INSTRUCTIONS =>
(A) Update the passage on cultural competence in healthcare below by rewriting everything from "The implication of" down to "from various communities.", with "doctors" changed to "physicians".
(B) Please write what comes next in the passage on cultural competence in healthcare, starting after its final sentence.

PASSAGE =>
★ ★ ★ ★

The implication of cultural and religious orientation in the healthcare sector initiates complexities in the nature of service delivery. According to Betancourt, Green, and Carrillo (2002), complexities occasion because while doctors attend to patients with professionalism some elements deemed fine with some communities might be offensive to others. The essence of cultural competence has increased in the present society because of its emphasis on the challenges experienced by healthcare practitioners. In the process of delivering services, medical practitioners interact with patients, who come from various communities.

These individuals have values associated with their culture and religion. Failure to respect or understand these values leads to complexity in service delivery and affects the overall process of treatment. Therefore, cultural competence is very important in advancing the quality of treatment provided by the healthcare sector.

The dynamics demonstrated by modern societies have compelled the health care sector to introduce the concept of cultural competence in the quest to advance the quality of services delivered by healthcare practitioners. Fundamentally, by incorporating the concept into the sector, patients enjoy the advanced quality of healthcare. Since cultural competence focuses on understanding the various orientations demonstrated by diverse communities and patients, the quality of healthcare advances.

★ ★ ★ ★

SUPPLIED ENTRIES =>
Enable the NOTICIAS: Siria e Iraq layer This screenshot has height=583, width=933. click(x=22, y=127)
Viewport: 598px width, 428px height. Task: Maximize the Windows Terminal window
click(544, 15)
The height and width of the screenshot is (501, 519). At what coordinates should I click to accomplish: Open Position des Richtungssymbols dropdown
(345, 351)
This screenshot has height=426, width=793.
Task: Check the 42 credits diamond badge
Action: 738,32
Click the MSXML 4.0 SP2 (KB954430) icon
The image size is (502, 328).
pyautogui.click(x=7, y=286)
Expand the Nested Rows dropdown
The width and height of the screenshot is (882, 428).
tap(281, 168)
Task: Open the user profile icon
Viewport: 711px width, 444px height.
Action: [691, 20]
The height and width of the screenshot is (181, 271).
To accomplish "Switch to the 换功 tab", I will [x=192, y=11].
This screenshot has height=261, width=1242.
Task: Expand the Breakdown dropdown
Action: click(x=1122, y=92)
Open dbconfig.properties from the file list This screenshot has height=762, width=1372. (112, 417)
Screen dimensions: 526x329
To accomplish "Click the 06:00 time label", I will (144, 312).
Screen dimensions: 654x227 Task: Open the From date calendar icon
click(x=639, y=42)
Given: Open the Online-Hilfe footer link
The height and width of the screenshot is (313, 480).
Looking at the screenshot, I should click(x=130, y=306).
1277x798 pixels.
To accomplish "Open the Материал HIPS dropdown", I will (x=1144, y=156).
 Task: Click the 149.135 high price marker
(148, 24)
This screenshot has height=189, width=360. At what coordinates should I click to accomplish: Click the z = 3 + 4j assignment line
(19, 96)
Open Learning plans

★ ★ ★ ★

RESPONSES PER TASK =>
(A)
The implication of cultural and religious orientation in the healthcare sector initiates complexities in the nature of service delivery. According to Betancourt, Green, and Carrillo (2002), complexities occasion because while physicians attend to patients with professionalism some elements deemed fine with some communities might be offensive to others. The essence of cultural competence has increased in the present society because of its emphasis on the challenges experienced by healthcare practitioners. In the process of delivering services, medical practitioners interact with patients, who come from various communities.

(B)
Maddalena (2009) highlights that when healthcare practitioners understand the values, lifestyles, and beliefs, which are core in a particular society they deliver services in a manner that is not offensive to them. Additionally, healthcare practitioners undertake the services professionally and communicate with patients from the respective communities in a wise manner. The choice of words, verbal and non-verbal communication will focus on aspects that are not offensive to the communities in relation to their cultural, ethnic, and religious values.

Principally, patients feel respected and participate in the healing process if the practitioners demonstrate assertiveness in the nature of service delivery. When practitioners respect the values of the patients concerning their culture, lifestyle, and religion, patients enjoy the treatment that they receive, and in turn, take part in ensuring that they recover. In cases where the healthcare practitioners fail to respect the values, which are core to a given community, patients dislike the treatment offered by the practitioners and the center. It is vital to explain that when patients dislike the treatment services provided by a given center, the process of service delivery becomes challenging.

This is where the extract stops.